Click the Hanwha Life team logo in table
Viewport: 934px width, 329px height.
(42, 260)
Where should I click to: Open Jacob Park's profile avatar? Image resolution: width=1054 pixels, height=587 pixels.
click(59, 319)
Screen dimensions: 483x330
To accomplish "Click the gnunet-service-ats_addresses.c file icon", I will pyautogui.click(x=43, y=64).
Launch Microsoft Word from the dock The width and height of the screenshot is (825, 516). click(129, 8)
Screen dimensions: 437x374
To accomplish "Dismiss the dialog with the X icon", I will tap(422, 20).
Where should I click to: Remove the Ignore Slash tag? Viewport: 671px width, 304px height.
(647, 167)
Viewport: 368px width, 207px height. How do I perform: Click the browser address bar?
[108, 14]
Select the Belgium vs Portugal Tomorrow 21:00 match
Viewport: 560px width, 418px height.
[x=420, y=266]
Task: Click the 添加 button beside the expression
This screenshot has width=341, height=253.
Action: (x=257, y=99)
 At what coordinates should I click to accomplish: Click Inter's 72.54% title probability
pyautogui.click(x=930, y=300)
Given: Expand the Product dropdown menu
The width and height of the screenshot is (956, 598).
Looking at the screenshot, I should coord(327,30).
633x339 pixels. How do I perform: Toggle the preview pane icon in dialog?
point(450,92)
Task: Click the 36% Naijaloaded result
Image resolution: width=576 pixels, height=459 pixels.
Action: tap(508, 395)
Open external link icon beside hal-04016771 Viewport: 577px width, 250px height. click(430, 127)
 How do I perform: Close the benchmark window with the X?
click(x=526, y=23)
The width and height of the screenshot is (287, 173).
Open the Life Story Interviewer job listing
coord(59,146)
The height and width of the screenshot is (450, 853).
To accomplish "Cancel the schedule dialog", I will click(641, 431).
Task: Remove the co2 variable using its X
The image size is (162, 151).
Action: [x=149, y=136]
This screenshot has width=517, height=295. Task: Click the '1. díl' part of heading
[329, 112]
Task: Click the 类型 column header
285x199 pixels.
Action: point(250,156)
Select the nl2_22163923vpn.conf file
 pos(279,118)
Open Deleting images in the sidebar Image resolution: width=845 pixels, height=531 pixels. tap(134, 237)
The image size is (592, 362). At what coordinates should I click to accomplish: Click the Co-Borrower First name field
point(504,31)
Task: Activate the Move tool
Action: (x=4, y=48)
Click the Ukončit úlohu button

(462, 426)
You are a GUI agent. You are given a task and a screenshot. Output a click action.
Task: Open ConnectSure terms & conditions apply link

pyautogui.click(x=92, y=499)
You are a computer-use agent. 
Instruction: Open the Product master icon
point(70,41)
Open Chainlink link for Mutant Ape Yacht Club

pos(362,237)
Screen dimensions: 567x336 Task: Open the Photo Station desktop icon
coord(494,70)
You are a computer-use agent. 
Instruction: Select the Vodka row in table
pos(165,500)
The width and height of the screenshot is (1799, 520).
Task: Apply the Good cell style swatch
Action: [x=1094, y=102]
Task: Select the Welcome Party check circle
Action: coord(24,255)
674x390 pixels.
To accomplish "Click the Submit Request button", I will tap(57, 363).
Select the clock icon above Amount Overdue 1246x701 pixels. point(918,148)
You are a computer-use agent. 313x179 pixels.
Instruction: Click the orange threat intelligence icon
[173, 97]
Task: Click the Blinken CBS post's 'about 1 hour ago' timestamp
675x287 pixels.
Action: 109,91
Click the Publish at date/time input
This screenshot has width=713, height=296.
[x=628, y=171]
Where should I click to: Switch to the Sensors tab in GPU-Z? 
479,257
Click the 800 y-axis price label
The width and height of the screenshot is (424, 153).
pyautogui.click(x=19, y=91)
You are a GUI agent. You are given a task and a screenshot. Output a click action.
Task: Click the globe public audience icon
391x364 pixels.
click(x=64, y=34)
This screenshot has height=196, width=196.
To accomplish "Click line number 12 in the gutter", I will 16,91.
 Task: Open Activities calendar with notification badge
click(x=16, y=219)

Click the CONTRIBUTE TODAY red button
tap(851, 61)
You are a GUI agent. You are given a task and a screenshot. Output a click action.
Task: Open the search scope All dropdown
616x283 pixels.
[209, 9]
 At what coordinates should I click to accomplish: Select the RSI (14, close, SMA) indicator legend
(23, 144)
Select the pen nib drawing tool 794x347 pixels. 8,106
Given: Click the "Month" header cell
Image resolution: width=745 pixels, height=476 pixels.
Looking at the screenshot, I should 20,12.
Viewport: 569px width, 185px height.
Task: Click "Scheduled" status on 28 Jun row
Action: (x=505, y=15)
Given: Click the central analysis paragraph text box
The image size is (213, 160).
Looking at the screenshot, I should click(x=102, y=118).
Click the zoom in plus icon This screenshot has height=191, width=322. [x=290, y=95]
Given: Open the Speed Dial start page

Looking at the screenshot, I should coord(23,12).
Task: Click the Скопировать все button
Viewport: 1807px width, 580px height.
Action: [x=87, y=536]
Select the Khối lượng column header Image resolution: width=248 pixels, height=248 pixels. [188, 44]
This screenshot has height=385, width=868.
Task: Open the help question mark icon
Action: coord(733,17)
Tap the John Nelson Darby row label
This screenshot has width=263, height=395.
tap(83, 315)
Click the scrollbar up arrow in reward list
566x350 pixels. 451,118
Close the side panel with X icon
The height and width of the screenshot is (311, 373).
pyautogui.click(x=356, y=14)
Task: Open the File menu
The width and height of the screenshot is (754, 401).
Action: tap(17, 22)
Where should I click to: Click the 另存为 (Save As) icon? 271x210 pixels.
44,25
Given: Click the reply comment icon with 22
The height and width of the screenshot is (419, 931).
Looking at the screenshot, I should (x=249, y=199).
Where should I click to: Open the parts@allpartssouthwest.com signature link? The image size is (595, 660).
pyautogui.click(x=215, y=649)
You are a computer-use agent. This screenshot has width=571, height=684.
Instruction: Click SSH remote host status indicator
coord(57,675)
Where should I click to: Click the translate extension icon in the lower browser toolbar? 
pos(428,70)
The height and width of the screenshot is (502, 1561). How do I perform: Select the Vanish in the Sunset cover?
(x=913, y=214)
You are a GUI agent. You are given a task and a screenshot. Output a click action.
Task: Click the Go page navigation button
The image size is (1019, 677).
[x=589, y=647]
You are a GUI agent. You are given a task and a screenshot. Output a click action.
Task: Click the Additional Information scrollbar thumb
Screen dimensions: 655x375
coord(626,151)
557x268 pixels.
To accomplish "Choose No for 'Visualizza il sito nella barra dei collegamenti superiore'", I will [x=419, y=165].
▬▬▬
■ **What the task asks**: Send back the whole listing above exactly, please.

■ **Result for this task**:
Click the Hanwha Life team logo in table
Viewport: 934px width, 329px height.
(42, 260)
Where should I click to: Open Jacob Park's profile avatar? Image resolution: width=1054 pixels, height=587 pixels.
click(59, 319)
Screen dimensions: 483x330
To accomplish "Click the gnunet-service-ats_addresses.c file icon", I will pyautogui.click(x=43, y=64).
Launch Microsoft Word from the dock The width and height of the screenshot is (825, 516). click(129, 8)
Screen dimensions: 437x374
To accomplish "Dismiss the dialog with the X icon", I will tap(422, 20).
Where should I click to: Remove the Ignore Slash tag? Viewport: 671px width, 304px height.
(647, 167)
Viewport: 368px width, 207px height. How do I perform: Click the browser address bar?
[108, 14]
Select the Belgium vs Portugal Tomorrow 21:00 match
Viewport: 560px width, 418px height.
[x=420, y=266]
Task: Click the 添加 button beside the expression
This screenshot has width=341, height=253.
Action: (x=257, y=99)
 At what coordinates should I click to accomplish: Click Inter's 72.54% title probability
pyautogui.click(x=930, y=300)
Given: Expand the Product dropdown menu
The width and height of the screenshot is (956, 598).
Looking at the screenshot, I should coord(327,30).
633x339 pixels. How do I perform: Toggle the preview pane icon in dialog?
point(450,92)
Task: Click the 36% Naijaloaded result
Image resolution: width=576 pixels, height=459 pixels.
Action: tap(508, 395)
Open external link icon beside hal-04016771 Viewport: 577px width, 250px height. click(430, 127)
 How do I perform: Close the benchmark window with the X?
click(x=526, y=23)
The width and height of the screenshot is (287, 173).
Open the Life Story Interviewer job listing
coord(59,146)
The height and width of the screenshot is (450, 853).
To accomplish "Cancel the schedule dialog", I will click(641, 431).
Task: Remove the co2 variable using its X
The image size is (162, 151).
Action: [x=149, y=136]
This screenshot has width=517, height=295. Task: Click the '1. díl' part of heading
[329, 112]
Task: Click the 类型 column header
285x199 pixels.
Action: point(250,156)
Select the nl2_22163923vpn.conf file
 pos(279,118)
Open Deleting images in the sidebar Image resolution: width=845 pixels, height=531 pixels. tap(134, 237)
The image size is (592, 362). At what coordinates should I click to accomplish: Click the Co-Borrower First name field
point(504,31)
Task: Activate the Move tool
Action: (x=4, y=48)
Click the Ukončit úlohu button

(462, 426)
You are a GUI agent. You are given a task and a screenshot. Output a click action.
Task: Open ConnectSure terms & conditions apply link

pyautogui.click(x=92, y=499)
You are a computer-use agent. 
Instruction: Open the Product master icon
point(70,41)
Open Chainlink link for Mutant Ape Yacht Club

pos(362,237)
Screen dimensions: 567x336 Task: Open the Photo Station desktop icon
coord(494,70)
You are a computer-use agent. 
Instruction: Select the Vodka row in table
pos(165,500)
The width and height of the screenshot is (1799, 520).
Task: Apply the Good cell style swatch
Action: [x=1094, y=102]
Task: Select the Welcome Party check circle
Action: coord(24,255)
674x390 pixels.
To accomplish "Click the Submit Request button", I will tap(57, 363).
Select the clock icon above Amount Overdue 1246x701 pixels. point(918,148)
You are a computer-use agent. 313x179 pixels.
Instruction: Click the orange threat intelligence icon
[173, 97]
Task: Click the Blinken CBS post's 'about 1 hour ago' timestamp
675x287 pixels.
Action: 109,91
Click the Publish at date/time input
This screenshot has width=713, height=296.
[x=628, y=171]
Where should I click to: Switch to the Sensors tab in GPU-Z? 
479,257
Click the 800 y-axis price label
The width and height of the screenshot is (424, 153).
pyautogui.click(x=19, y=91)
You are a GUI agent. You are given a task and a screenshot. Output a click action.
Task: Click the globe public audience icon
391x364 pixels.
click(x=64, y=34)
This screenshot has height=196, width=196.
To accomplish "Click line number 12 in the gutter", I will 16,91.
 Task: Open Activities calendar with notification badge
click(x=16, y=219)

Click the CONTRIBUTE TODAY red button
tap(851, 61)
You are a GUI agent. You are given a task and a screenshot. Output a click action.
Task: Open the search scope All dropdown
616x283 pixels.
[209, 9]
 At what coordinates should I click to accomplish: Select the RSI (14, close, SMA) indicator legend
(23, 144)
Select the pen nib drawing tool 794x347 pixels. 8,106
Given: Click the "Month" header cell
Image resolution: width=745 pixels, height=476 pixels.
Looking at the screenshot, I should 20,12.
Viewport: 569px width, 185px height.
Task: Click "Scheduled" status on 28 Jun row
Action: (x=505, y=15)
Given: Click the central analysis paragraph text box
The image size is (213, 160).
Looking at the screenshot, I should click(x=102, y=118).
Click the zoom in plus icon This screenshot has height=191, width=322. [x=290, y=95]
Given: Open the Speed Dial start page

Looking at the screenshot, I should coord(23,12).
Task: Click the Скопировать все button
Viewport: 1807px width, 580px height.
Action: [x=87, y=536]
Select the Khối lượng column header Image resolution: width=248 pixels, height=248 pixels. [188, 44]
This screenshot has height=385, width=868.
Task: Open the help question mark icon
Action: coord(733,17)
Tap the John Nelson Darby row label
This screenshot has width=263, height=395.
tap(83, 315)
Click the scrollbar up arrow in reward list
566x350 pixels. 451,118
Close the side panel with X icon
The height and width of the screenshot is (311, 373).
pyautogui.click(x=356, y=14)
Task: Open the File menu
The width and height of the screenshot is (754, 401).
Action: tap(17, 22)
Where should I click to: Click the 另存为 (Save As) icon? 271x210 pixels.
44,25
Given: Click the reply comment icon with 22
The height and width of the screenshot is (419, 931).
Looking at the screenshot, I should (x=249, y=199).
Where should I click to: Open the parts@allpartssouthwest.com signature link? The image size is (595, 660).
pyautogui.click(x=215, y=649)
You are a computer-use agent. This screenshot has width=571, height=684.
Instruction: Click SSH remote host status indicator
coord(57,675)
Where should I click to: Click the translate extension icon in the lower browser toolbar? 
pos(428,70)
The height and width of the screenshot is (502, 1561). How do I perform: Select the Vanish in the Sunset cover?
(x=913, y=214)
You are a GUI agent. You are given a task and a screenshot. Output a click action.
Task: Click the Go page navigation button
The image size is (1019, 677).
[x=589, y=647]
You are a GUI agent. You are given a task and a screenshot. Output a click action.
Task: Click the Additional Information scrollbar thumb
Screen dimensions: 655x375
coord(626,151)
557x268 pixels.
To accomplish "Choose No for 'Visualizza il sito nella barra dei collegamenti superiore'", I will [x=419, y=165].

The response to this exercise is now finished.